The influence of Garvey spread far beyond the communities that had organized UNIA divisions. The movement’s newspaper, the Negro World, circulated throughout the black community in Arkansas as early as 1919. A man in Fort Smith (Sebastian County) was noted by the Negro World as one of the top forty-two distributors of the paper worldwide. When Garvey faced legal trouble and imprisonment, scores of letters, telegrams, and petitions from various locations in Arkansas poured in to Washington DC and New York showing support for Garvey. A count of those sending communications, signing petitions, or attending mass meetings of support for Garvey totaled 28,495 for Arkansas, a number greater than any other Southern state except Louisiana. Hundreds of donations for Garvey’s legal defense fund came to New York from locations in Arkansas with and without UNIA divisions, and the contributions ranged from five cents to a dollar.

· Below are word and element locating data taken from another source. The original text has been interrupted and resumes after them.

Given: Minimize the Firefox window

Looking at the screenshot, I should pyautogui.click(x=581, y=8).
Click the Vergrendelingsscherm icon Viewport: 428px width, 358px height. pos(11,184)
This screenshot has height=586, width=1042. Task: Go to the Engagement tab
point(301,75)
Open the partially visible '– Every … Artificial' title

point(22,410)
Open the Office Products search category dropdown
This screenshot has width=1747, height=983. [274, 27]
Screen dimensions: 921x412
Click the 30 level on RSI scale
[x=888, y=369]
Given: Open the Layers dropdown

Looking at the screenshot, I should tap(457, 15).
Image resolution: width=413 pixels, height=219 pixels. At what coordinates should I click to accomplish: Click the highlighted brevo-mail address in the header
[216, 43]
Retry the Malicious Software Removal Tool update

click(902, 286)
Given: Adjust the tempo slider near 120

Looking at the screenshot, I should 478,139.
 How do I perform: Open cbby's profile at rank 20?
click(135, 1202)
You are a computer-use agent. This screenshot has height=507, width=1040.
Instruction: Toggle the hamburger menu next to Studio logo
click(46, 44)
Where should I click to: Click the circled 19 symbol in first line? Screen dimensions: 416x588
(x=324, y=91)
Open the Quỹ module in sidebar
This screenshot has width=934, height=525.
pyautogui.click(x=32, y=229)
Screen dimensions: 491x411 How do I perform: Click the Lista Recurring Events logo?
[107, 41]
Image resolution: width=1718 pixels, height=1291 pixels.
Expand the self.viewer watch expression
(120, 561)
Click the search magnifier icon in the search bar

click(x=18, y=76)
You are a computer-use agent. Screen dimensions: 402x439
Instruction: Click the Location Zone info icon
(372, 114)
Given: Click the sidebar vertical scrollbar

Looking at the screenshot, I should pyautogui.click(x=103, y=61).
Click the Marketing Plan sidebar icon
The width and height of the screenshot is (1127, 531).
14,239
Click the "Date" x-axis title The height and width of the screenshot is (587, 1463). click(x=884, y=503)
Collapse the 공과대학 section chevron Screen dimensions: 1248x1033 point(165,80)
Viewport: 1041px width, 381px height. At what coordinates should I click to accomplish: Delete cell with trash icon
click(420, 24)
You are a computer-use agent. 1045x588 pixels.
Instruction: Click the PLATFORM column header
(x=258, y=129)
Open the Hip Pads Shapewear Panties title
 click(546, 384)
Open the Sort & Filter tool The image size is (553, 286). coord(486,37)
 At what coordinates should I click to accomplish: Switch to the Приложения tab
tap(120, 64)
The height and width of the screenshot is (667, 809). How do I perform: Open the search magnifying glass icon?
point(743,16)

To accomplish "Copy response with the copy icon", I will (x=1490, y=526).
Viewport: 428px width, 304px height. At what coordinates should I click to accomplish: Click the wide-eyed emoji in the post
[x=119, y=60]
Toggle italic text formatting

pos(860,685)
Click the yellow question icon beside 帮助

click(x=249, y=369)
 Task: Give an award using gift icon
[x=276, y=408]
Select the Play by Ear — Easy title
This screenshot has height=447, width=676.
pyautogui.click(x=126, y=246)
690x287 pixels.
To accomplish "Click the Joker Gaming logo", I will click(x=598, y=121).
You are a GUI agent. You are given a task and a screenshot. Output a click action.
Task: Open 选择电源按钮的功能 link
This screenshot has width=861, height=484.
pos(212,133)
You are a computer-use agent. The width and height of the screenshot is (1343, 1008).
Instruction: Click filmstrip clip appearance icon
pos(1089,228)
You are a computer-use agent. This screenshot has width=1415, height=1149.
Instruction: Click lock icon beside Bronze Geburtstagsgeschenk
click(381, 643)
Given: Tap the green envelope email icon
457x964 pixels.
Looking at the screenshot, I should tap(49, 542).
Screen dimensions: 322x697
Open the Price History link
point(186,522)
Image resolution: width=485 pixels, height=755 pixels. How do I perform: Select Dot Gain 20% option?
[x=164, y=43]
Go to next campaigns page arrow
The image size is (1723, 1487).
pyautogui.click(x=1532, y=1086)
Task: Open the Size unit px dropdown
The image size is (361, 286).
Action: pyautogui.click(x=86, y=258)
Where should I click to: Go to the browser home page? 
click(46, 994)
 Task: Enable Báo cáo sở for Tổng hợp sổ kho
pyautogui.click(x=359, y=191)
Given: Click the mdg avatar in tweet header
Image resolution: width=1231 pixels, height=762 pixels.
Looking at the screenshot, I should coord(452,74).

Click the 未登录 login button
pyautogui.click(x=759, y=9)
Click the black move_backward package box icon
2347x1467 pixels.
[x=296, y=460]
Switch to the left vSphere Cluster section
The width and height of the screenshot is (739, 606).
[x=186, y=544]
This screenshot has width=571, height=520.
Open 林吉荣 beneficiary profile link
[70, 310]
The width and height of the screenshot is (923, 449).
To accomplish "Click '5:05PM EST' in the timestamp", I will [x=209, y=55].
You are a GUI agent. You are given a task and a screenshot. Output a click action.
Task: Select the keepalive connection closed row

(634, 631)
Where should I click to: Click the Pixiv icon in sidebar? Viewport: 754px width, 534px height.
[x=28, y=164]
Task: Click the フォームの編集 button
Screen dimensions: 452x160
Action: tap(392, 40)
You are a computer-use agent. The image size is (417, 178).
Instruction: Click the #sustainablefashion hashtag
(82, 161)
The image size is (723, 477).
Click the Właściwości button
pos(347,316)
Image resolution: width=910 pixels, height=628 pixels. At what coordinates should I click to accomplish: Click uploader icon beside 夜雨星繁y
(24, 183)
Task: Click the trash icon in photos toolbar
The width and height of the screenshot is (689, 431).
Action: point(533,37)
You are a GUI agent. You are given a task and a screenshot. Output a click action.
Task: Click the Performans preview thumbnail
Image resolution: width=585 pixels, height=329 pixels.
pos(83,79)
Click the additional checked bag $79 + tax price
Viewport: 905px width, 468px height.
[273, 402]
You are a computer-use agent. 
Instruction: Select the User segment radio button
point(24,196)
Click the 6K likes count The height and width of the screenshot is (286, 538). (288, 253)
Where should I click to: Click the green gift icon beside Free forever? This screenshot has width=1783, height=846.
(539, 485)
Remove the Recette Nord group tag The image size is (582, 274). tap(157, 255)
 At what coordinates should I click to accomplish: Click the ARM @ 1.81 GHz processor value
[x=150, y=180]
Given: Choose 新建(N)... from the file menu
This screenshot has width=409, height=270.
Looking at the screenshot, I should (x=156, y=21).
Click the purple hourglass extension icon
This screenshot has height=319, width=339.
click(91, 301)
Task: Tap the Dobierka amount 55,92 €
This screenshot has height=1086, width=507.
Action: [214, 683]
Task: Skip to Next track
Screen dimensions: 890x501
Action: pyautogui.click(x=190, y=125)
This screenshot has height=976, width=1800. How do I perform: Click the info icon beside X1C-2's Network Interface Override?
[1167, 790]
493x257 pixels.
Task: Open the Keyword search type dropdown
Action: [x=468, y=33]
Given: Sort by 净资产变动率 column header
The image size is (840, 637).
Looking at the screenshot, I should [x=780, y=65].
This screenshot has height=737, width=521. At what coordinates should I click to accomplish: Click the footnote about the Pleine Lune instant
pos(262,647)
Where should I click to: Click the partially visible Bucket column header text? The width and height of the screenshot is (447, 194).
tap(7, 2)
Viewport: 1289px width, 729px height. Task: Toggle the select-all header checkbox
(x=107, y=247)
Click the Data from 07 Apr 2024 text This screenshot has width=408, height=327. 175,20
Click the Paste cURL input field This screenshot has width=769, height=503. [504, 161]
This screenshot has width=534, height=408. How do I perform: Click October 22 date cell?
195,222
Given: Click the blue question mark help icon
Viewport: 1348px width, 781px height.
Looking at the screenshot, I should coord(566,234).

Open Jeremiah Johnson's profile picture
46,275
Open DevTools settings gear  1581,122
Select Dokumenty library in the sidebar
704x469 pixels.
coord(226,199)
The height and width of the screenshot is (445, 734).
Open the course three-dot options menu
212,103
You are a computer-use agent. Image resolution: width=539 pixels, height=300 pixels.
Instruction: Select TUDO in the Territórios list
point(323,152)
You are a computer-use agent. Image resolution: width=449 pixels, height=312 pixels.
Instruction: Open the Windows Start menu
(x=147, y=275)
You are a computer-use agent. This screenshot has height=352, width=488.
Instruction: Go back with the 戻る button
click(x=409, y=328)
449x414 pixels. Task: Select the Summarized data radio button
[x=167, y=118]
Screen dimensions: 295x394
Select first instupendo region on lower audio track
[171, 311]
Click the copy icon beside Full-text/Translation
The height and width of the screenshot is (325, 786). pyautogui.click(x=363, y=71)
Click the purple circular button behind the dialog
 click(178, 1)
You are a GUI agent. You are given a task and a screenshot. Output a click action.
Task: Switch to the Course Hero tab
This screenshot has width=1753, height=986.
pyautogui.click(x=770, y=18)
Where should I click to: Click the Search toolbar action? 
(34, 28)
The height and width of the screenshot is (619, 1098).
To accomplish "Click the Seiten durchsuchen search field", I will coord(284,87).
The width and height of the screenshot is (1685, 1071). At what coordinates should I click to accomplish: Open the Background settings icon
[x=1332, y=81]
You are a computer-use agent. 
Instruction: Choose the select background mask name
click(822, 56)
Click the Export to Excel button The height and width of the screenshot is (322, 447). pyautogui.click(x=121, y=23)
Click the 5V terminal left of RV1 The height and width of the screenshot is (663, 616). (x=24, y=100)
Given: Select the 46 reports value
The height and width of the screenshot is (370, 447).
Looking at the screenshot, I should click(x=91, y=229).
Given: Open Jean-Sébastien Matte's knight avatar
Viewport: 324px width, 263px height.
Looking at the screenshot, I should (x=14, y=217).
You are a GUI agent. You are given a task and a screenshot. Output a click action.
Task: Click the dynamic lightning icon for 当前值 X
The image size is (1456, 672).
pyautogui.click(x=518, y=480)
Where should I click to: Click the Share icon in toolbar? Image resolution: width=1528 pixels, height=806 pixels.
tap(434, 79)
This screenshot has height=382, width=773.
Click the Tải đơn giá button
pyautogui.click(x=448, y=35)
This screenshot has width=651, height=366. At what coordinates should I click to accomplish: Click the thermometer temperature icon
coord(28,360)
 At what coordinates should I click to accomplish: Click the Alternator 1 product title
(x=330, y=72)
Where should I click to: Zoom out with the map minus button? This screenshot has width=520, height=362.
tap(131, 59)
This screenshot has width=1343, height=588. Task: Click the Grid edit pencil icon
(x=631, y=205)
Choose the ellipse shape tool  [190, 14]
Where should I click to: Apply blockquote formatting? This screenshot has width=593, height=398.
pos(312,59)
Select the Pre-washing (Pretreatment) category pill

Garvey’s plan for African Americans to colonize Liberia and to build up the African economy received more attention in 1924, and this plan particularly resonated among his supporters in Arkansas. When he called for contributions for the colonization through the African Redemption Fund in 1924, he immediately received fifteen-dollar donations each from UNIA divisions in rural Arkansas in Burton Spurr (Mississippi County), Round Pond (St. Francis County), Armorel (Mississippi County), Howell (Woodruff County), Indian Bay (Monroe County), Blackton (Monroe County), and Pine City (Monroe County). Correspondents wrote to the Negro World expressing their hopes for the redemption of Africa or emigration there. The Blytheville (Mississippi County) divisions of the UNIA sent two delegates to the 1924 international convention in Harlem to investigate the possibilities for a large party to emigrate to Liberia.

An additional Arkansas connection to Garvey’s movement was William LeVan Sherrill, one of the key leaders of the organization. Sherrill was born in Altheimer (Jefferson County) in 1894 and graduated from Philander Smith College in 1917. After service in the army in World War I, he lived in Chicago and then Baltimore, Maryland, where Garvey heard him speak at a UNIA meeting and made Sherrill a part of the leadership team. At the international UNIA convention of 1922 in New York, Sherrill was chosen as the organization’s representative to the League of Nations in Geneva and given the title of Leader of American Negroes and Assistant President General. He became the acting president of the UNIA when Garvey went to prison in 1925. Garvey later turned on Sherrill for failing to visit him or send money while in prison. Garvey charged Sherrill with disloyalty and with wasting the UNIA’s funds, and a special meeting of the organization held in March 1926 turned Sherrill out of his offices. Ironically, Sherrill in later years again became a top official in the UNIA. In 1956, he gave a eulogy at the unveiling of a bust of Garvey in his Jamaican homeland (Garvey died in 1940). By this time, the movement had no visible presence in Arkansas.

For additional information:
Barnes, Kenneth C. “Inspiration from the East: Black Arkansans Look to Japan.” Arkansas Historical Quarterly 69 (Autumn 2010): 201–219.

Hill, Robert A., ed. The Marcus Garvey and Universal Negro Improvement Association Papers. 10 vols. Berkeley: University of California Press, 1983–2006.

Rolinson, Mary. Grassroots Garveyism: The Universal Negro Improvement Association in the Rural South. Chapel Hill: University of North Carolina Press, 2007.